La sera in rifugio passa quieta, il crepuscolo arrossa lo scivolo nord del Gran Paradiso e le pareti circostanti, accomunando queste montagne all’”enrosadira” delle Dolomiti. Sembra quasi che lo spirito e l’essenza di re Laurino siano migrati dentro il re Vittorio Emanuele, sovrapponendo mito e storia, realtà e fantasia.

Le luci delle frontali sciabolano nel buio della notte fonda, illuminando vanamente il filo della morena che ci conduce al ghiacciaio. Da lì la traccia suggerisce zig zag sempre più stretti e ripidi, fino alla parete che si drizza impercettibilmente ma con continuità. Saliamo lenti (almeno così mi sembra); oltrepassiamo la crepaccia terminale e cominciamo la salita vera e propria. Un deja vù: sbirciando di lato verso destra, mi sembra quasi di intravvedere le mie tracce di dieci anni fa, mentre ripercorro con gli occhi della mente quella salita. Poi mi concentro di nuovo sulle piccozze e sui ramponi, scrutando le rocce ed il cielo che schiarisce.
Chi ci vedesse dal rifugio potrebbe scambiarci, noi tre distanziati ma legati assieme, per uno strano e fantastico animale che si insinua astutamente nella parete, alla ricerca del percorso migliore. Pieghiamo verso la roccia, deviamo verso i residui fazzoletti di neve, saliamo diritti sul ghiaccio, combattiamo con il male ai polpacci della scomoda posizione dondolando asimmetricamente corpo e gambe. Chiodi da roccia, viti da ghiaccio e friends si adattano alla morfologia della parete,  collegandoci alla montagna con il filo rosso del rispetto nei suoi confronti; c’é persino il tempo di scattare qualche foto, non più soverchiati dalla mole del Gran Paradiso ma quasi avvolti dall’ambiente. Il pendio finale si abbatte man mano e ci consegna la cresta nevosa. La seguiamo, un piede davanti all’altro, sino alla vetta: Alberto lancia un grido, Francesco sorride ed io provo una sensazione che credevo dimenticata in fondo allo zaino. Mi muovo e mi com-muovo, mi sposto insieme ai miei amici fino all’inizio della discesa per la via normale. Un rapido scambio del materiale, una sosta più prolungata per guardarsi in giro ancora una volta, un sorso d’acqua, poi la discesa verso il rifugio Vittorio Emanuele e giù fino a Pont, in cerca di un passaggio in auto.

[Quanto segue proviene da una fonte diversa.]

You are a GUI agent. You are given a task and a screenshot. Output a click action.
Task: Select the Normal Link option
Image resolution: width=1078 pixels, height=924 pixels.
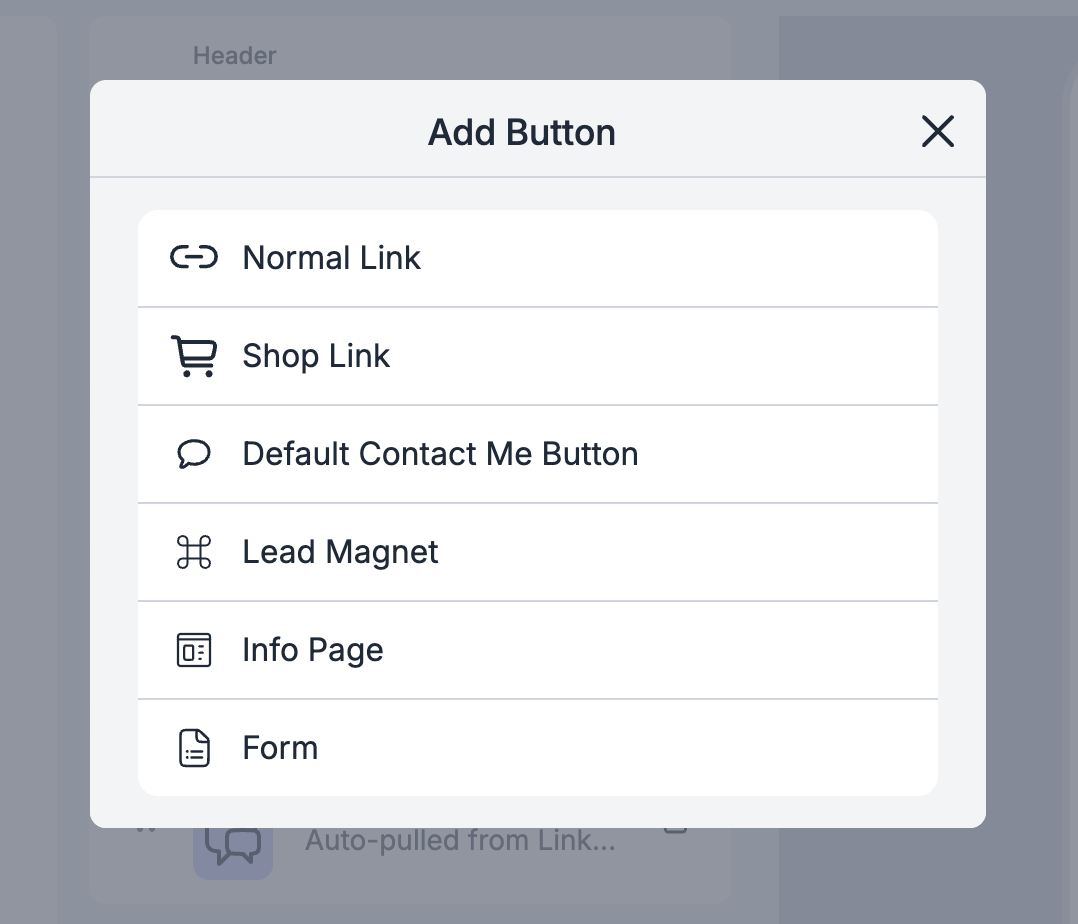pyautogui.click(x=331, y=258)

Charles Trenet avrebbe cantato: “Que reste-t-il du Gran Paradis?” Davanti ad un fresco bicchiere di prosecco sorseggiato in ottima compagnia, non cerco la risposta ma vivo questi momenti senza l’obbligo di razionalizzare a tutti i costi: non é ancora il tempo di azzerare i ricordi e di cancellare i sogni.